The MIRAGE Study was designed as a family-based multi-center study of genetic and environmental risk factors for AD, the details of which, regarding data collection and reliabilities of questionnaires, are published elsewhere [34-36]. Briefly, participants included in this investigation were ascertained through research registries or specialized memory clinics at 17 sites in the USA (14), Canada (1), Germany (1), and Greece (1) between February 2002 and November 2006. All individuals were diagnosed with probable AD according to the National Institute of Neurological and Communication Disorders and Stroke/Alzheimer’s Disease and Related Disorders Association (NINCDS/ADRDA) criteria . Medical history, risk factor information, blood samples for genetic analyses, and cranial MRI scans were collected from all study participants. The patients’ educational level was dichotomized according to the highest level attained (low education: less than high school graduate; high education: high school graduate or higher), because the MIRAGE Study assesses levels of educational attainment which are not interval-scaled. A combination of informed written consent by patient and informed consent by proxy was obtained. Procedures involving experiments on human subjects were done in accord with the Helsinki Declaration of 1975. Cognitive ability was assessed in all patients using the Mini-Mental Status Examination (MMSE) . For the present study only patients with an MMSE score lower than 26 were used to ensure diagnostic accuracy . No other exclusion criteria were applied.
The MRI scanning procedures and analysis protocols have been described previously . In brief, double spin echo, fluid-attenuated inversion recovery, and high resolution T1 images were acquired from each individual according to exactly the same protocol. All MRI were acquired on 1.5 T scanners and the sequences were modified to suit differences in machine manufacturers and operating systems. Qualitative rating scales were applied, which, by their simplicity, are relatively insensitive to measures at multiple sites . In addition, all data were analyzed by a single rater (C.D.), who was blind to all clinical and genetic data, to reduce inter-rater variance . The amount of MTA was determined from the high resolution T1 scans using a semi-quantitative visual scale , ranging from 0 (no atrophy) to 4 (most severe atrophy) that discriminates well between individuals with AD and cognitively healthy subjects, and has a high degree of inter-rater reliability . Wahlung and colleagues  furthermore reported a high correlation between the visual rating and time-consuming volumetric procedures, and the visual rating had a higher diagnostic accuracy in the differentiation between patients with AD and healthy control subjects than the volumetric assessment.
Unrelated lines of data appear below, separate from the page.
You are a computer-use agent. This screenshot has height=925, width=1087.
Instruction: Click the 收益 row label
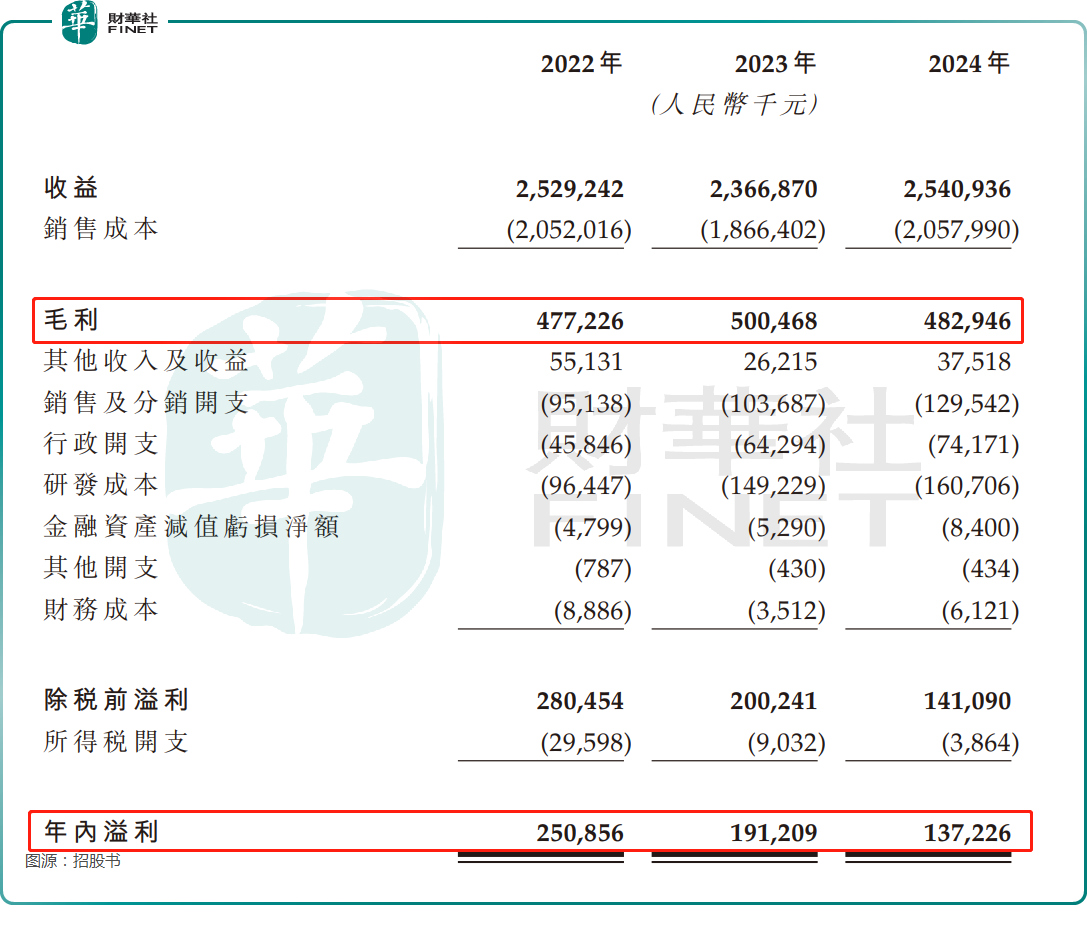pyautogui.click(x=71, y=188)
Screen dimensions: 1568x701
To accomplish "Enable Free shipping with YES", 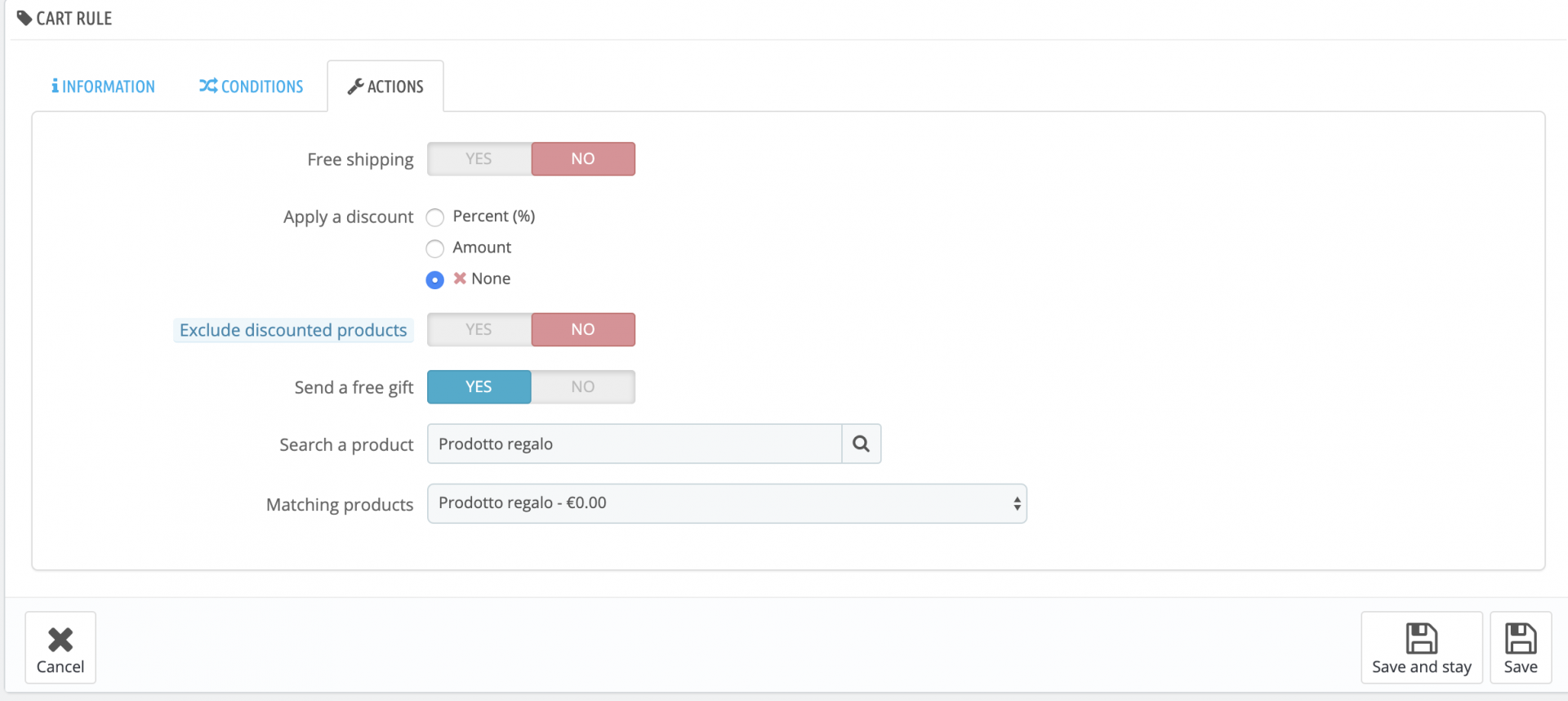I will tap(479, 159).
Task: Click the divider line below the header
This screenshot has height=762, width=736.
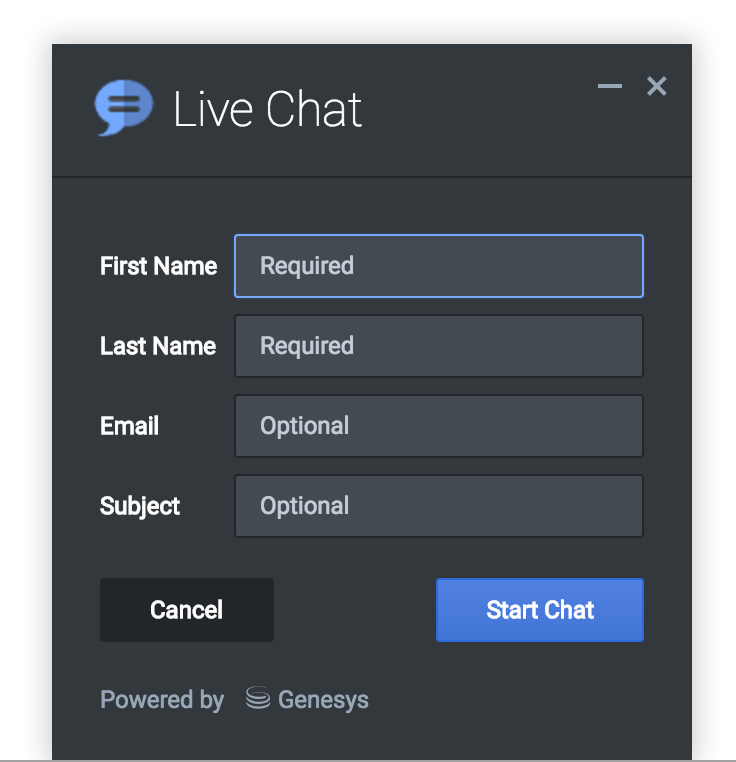Action: click(x=372, y=177)
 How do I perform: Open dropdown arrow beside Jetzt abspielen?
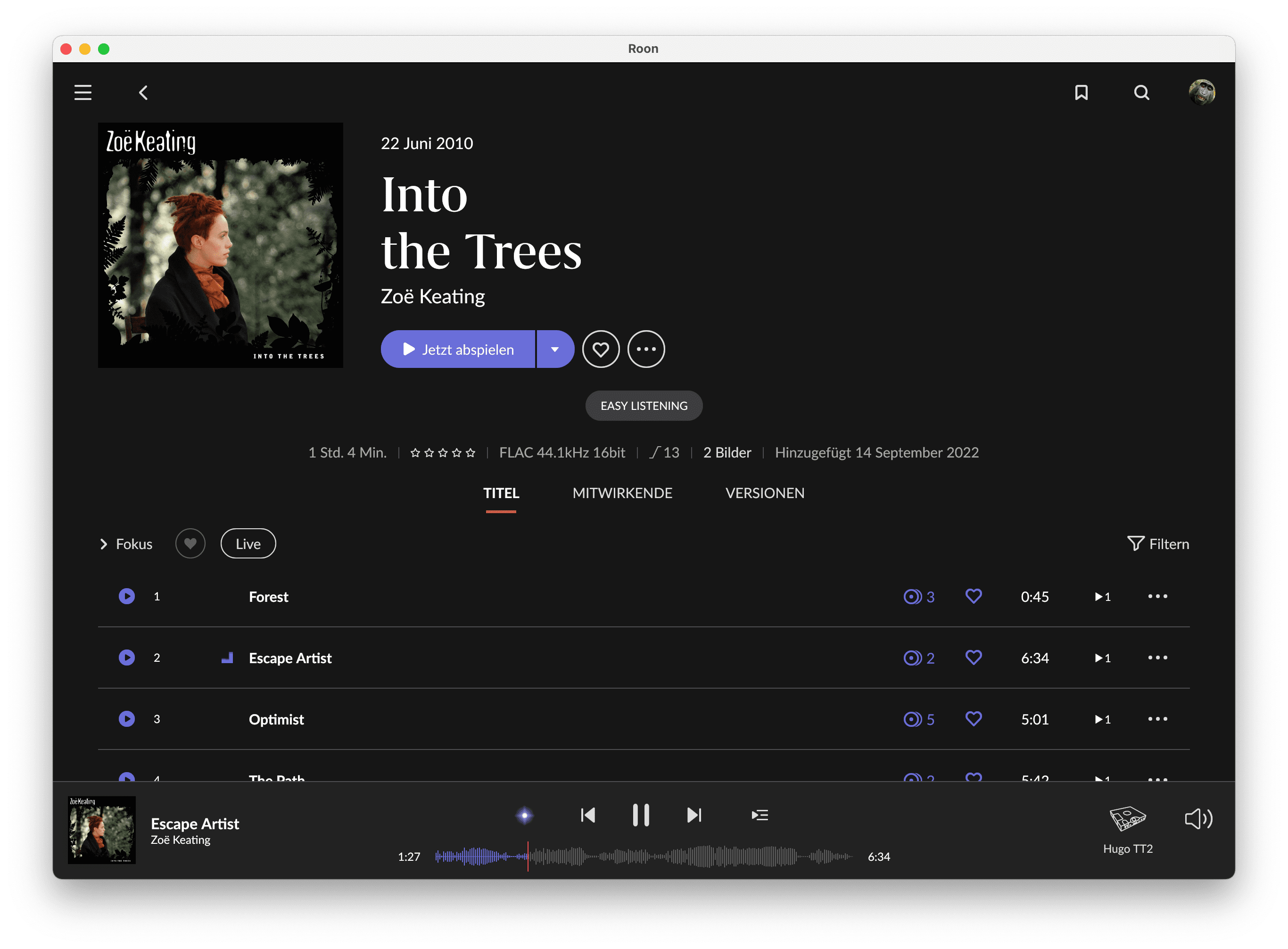point(555,349)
White matter hyperintensities (WMH) were rated from fluid-attenuated inversion recovery images on a 100 mm visual analogue scale, on which 0 stood for the total absence of WMH and 100 for the most severe degree of WMH. Examples of quantified abnormalities were incorporated as landmarks in the rating process. Finally, the presence or absence of MRI infarction (INF) was determined from the size, location, and imaging characteristics of the lesion, using information from all available scans according to a previously described standard protocol . An overall rating of cerebrovascular disease (CVD) was created using a combination of WMH and INF data to describe the additive effects of both lesion types. CVD stands for the summed severity of WMH and INF; e.g., in the absence of INF, CVD equals WMH severity, whereas in the presence of accompanying INF, the CVD rating is obtained by summing the single scores for WMH and INF. Previous work found that MRI ratings of WMH and INF are associated with cerebrovascular abnormalities but not with AD pathology . Wu et al.  reported a high correlation between the semi-quantitative visual rating and an automated quantitative rating on segmented brains.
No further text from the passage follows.